Chateaubriand alega que Silveira retornou recentemente ao sistema prisional após “descumprir” as condições do livramento condicional: “Ainda que essas faltas não produzam efeitos sob o regime disciplinar a que ele se encontra internamente submetido, impedem, sobretudo quando se considera a proximidade do fato, que se lhe reconheça, no presente momento, o comportamento adequado ou a própria compatibilidade do benefício com a recente reversão do seu status e, portanto, com os objetivos da sua pena”.
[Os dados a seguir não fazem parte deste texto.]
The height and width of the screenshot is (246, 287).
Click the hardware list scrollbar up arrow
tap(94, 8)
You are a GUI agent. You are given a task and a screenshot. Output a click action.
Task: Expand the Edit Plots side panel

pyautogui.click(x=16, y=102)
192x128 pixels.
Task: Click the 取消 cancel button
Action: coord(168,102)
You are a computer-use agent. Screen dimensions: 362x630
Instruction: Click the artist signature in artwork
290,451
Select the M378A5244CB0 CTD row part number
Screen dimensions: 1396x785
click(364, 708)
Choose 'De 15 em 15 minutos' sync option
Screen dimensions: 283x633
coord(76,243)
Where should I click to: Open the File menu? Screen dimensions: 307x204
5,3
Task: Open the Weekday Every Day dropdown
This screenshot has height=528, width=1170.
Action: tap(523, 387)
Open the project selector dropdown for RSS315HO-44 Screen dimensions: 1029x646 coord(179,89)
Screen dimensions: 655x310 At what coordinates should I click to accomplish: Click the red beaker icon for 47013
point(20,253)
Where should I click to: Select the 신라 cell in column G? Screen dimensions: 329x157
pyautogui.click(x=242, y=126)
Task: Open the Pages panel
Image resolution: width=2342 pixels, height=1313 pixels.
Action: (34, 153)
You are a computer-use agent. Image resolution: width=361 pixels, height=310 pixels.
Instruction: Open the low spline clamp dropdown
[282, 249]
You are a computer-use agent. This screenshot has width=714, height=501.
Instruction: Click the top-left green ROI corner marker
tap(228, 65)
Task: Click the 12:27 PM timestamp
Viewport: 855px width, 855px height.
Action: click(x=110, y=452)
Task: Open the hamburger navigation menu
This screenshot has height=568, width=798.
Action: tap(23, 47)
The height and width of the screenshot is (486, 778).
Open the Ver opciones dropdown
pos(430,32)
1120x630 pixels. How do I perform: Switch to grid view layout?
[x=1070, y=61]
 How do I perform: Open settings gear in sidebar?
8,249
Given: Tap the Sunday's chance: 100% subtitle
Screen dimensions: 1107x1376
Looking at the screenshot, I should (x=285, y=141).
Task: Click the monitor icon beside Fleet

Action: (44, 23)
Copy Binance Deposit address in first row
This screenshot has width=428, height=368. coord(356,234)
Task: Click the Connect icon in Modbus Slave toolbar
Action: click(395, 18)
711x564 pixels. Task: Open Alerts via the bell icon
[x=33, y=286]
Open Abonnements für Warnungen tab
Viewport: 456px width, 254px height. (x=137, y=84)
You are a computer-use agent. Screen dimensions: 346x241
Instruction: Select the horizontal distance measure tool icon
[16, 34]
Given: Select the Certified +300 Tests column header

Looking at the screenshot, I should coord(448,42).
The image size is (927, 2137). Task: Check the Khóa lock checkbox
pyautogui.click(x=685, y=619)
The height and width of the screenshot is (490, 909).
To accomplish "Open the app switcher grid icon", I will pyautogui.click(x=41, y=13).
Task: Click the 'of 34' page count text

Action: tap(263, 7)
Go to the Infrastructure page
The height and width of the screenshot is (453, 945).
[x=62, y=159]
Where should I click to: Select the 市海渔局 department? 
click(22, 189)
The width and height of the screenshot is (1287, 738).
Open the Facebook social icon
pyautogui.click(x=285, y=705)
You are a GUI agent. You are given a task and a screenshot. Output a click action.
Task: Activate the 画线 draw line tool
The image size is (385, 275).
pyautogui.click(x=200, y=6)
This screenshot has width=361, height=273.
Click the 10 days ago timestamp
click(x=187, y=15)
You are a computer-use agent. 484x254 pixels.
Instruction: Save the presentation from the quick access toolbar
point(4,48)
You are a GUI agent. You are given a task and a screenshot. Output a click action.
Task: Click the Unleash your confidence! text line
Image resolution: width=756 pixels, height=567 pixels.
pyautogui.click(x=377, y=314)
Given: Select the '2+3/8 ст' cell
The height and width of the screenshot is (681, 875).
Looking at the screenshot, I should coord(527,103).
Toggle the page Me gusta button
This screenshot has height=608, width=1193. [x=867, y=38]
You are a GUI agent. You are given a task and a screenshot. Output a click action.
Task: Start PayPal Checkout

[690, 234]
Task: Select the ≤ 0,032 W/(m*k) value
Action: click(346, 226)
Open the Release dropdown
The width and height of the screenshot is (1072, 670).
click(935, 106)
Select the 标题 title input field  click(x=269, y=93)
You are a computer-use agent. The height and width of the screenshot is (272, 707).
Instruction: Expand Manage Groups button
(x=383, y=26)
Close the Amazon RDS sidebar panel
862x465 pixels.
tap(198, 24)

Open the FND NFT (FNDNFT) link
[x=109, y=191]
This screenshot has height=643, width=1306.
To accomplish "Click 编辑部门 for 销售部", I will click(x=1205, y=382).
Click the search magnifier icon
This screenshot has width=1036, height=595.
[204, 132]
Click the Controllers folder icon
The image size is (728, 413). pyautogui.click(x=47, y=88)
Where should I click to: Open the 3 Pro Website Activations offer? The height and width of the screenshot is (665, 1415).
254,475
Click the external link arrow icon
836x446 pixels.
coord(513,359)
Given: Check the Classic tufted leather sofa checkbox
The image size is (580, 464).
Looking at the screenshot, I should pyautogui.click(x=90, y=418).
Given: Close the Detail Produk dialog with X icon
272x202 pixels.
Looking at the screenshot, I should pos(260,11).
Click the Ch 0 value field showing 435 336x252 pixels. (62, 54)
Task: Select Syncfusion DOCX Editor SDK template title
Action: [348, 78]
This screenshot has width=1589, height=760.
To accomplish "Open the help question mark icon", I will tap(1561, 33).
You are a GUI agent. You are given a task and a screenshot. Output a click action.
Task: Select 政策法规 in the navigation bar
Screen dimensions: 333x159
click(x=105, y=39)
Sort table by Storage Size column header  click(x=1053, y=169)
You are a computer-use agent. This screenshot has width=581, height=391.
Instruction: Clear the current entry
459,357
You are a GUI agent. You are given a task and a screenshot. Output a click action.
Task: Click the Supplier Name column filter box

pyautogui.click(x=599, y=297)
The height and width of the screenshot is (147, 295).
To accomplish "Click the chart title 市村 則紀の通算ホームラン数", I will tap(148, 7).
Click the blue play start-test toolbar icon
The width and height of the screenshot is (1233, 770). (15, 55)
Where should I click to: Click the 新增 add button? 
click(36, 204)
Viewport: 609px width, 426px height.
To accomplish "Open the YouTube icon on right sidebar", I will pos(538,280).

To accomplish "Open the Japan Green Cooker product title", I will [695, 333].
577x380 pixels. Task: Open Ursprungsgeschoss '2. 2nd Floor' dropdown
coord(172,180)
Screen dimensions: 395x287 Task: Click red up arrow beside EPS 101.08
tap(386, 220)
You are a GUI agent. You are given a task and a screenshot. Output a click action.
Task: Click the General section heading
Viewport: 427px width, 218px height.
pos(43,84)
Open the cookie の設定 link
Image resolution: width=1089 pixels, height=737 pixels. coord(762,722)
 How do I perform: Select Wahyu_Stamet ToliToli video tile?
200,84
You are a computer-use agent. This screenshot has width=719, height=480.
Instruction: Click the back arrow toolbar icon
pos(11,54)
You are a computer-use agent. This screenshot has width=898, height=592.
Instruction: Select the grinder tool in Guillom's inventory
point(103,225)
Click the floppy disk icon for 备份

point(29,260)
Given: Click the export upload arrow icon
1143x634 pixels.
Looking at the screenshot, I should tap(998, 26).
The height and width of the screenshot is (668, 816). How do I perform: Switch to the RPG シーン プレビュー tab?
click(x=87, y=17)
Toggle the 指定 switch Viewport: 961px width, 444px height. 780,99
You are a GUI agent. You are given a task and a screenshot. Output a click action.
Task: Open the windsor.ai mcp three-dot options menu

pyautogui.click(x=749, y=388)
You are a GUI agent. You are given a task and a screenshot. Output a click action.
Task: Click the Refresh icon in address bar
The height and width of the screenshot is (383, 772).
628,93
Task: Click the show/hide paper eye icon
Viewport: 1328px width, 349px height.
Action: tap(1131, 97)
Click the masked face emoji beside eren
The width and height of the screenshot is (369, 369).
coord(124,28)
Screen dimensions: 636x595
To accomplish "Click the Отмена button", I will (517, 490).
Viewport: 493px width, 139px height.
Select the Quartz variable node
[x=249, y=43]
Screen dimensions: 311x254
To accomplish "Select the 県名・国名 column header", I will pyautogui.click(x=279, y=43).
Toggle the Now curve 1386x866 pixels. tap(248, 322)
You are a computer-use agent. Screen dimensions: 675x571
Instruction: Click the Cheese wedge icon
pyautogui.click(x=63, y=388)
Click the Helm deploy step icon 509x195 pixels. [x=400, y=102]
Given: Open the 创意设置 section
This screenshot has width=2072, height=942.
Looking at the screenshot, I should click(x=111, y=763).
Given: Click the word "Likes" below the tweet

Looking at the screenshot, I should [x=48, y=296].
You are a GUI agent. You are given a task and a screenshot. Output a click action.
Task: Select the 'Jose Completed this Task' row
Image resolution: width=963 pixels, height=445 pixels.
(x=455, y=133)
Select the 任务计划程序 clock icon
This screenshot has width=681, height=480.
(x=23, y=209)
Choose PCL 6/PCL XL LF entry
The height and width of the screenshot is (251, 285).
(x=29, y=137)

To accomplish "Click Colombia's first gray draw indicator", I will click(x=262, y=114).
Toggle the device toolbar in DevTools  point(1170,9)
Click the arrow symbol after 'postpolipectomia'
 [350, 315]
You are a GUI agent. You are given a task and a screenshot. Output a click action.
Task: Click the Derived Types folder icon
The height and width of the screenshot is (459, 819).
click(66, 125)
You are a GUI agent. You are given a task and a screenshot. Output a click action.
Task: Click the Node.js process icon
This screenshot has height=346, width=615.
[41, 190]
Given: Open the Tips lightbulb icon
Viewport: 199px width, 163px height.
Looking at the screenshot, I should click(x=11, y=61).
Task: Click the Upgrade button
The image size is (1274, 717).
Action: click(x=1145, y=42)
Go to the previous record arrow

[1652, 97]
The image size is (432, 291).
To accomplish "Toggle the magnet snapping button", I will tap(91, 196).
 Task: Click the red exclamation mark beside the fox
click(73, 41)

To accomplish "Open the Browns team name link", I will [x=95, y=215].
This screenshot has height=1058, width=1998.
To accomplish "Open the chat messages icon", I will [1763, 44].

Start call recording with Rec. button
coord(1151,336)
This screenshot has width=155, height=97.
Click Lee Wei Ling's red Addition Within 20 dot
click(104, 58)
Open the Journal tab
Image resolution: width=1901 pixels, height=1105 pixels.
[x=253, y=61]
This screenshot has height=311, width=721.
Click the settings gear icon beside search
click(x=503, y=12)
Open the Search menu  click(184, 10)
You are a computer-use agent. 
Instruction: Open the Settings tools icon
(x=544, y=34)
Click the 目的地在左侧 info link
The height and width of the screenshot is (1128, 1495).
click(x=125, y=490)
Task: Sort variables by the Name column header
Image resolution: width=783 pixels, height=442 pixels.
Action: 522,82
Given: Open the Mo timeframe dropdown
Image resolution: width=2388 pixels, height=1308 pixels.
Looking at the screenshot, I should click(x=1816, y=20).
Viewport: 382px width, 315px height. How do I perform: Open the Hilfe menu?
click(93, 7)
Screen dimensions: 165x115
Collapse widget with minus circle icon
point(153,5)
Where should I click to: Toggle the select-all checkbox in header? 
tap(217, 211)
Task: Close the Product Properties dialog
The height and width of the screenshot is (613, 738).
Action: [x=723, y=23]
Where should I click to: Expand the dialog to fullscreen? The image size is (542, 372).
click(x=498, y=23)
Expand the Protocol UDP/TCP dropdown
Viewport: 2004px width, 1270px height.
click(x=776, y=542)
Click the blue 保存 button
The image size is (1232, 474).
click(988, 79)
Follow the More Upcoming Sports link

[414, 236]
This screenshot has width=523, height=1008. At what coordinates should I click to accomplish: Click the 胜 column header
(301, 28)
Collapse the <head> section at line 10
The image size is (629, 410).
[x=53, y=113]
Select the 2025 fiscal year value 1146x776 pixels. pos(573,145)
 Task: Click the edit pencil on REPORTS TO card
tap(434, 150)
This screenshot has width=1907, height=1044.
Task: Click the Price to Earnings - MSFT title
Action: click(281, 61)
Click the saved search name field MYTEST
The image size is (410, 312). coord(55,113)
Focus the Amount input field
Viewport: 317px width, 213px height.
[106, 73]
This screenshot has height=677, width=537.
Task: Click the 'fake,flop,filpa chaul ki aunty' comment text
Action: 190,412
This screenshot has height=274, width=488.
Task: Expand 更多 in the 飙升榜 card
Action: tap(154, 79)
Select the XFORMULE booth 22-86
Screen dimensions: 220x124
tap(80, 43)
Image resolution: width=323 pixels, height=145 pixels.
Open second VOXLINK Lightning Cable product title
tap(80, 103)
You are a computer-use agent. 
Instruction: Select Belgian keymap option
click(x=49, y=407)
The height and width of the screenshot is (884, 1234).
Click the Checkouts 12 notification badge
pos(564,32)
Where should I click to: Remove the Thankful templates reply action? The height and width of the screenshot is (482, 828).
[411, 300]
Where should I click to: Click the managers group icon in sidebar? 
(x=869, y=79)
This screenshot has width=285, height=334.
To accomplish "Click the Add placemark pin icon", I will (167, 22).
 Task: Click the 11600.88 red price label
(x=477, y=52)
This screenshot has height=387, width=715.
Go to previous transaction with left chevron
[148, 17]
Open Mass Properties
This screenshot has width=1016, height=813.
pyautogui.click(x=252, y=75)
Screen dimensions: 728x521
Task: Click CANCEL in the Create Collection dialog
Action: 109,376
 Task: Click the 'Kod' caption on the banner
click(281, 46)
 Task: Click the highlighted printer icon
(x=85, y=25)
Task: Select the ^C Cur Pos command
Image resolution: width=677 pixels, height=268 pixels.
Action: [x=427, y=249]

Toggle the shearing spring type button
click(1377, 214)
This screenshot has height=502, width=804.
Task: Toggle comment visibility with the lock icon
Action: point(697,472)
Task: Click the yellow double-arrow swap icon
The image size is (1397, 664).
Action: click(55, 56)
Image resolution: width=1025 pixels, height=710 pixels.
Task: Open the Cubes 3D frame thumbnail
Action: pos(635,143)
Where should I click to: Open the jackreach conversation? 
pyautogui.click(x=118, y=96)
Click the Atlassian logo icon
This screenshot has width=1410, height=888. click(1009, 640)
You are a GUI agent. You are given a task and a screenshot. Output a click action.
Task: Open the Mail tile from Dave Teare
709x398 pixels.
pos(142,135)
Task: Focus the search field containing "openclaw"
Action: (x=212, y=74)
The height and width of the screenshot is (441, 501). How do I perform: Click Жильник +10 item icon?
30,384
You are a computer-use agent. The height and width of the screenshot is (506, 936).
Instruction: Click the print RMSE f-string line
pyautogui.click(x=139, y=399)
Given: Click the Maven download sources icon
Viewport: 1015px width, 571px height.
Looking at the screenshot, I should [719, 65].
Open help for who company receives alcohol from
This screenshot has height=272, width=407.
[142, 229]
Após obter liberdade condicional no fim do ano passado, o ex-deputado foi preso novamente dias depois, acusado de descumprir recolhimento noturno. A defesa, no entanto, alega que ele teve uma crise renal por volta da meia-noite e precisou ir ao hospital, retornando para casa após 2h da manhã.
A decisão cabe agora ao ministro do Supremo Tribunal Federal (STF) Alexandre de Moraes. Porém, com o parecer contrário da PGR, a tendência é que o pedido seja rejeitado.
Ontem (13), a defesa de Silveira ingressou com um habeas corpus no Supremo para tentar garantir a saída temporária. No pedido, argumentou “omissão na análise urgente do pedido postulado” e alertou que a demora poderia prejudicar o direito do ex-deputado, já que a saída está prevista para ocorrer entre 16 e 22 de março de 2025.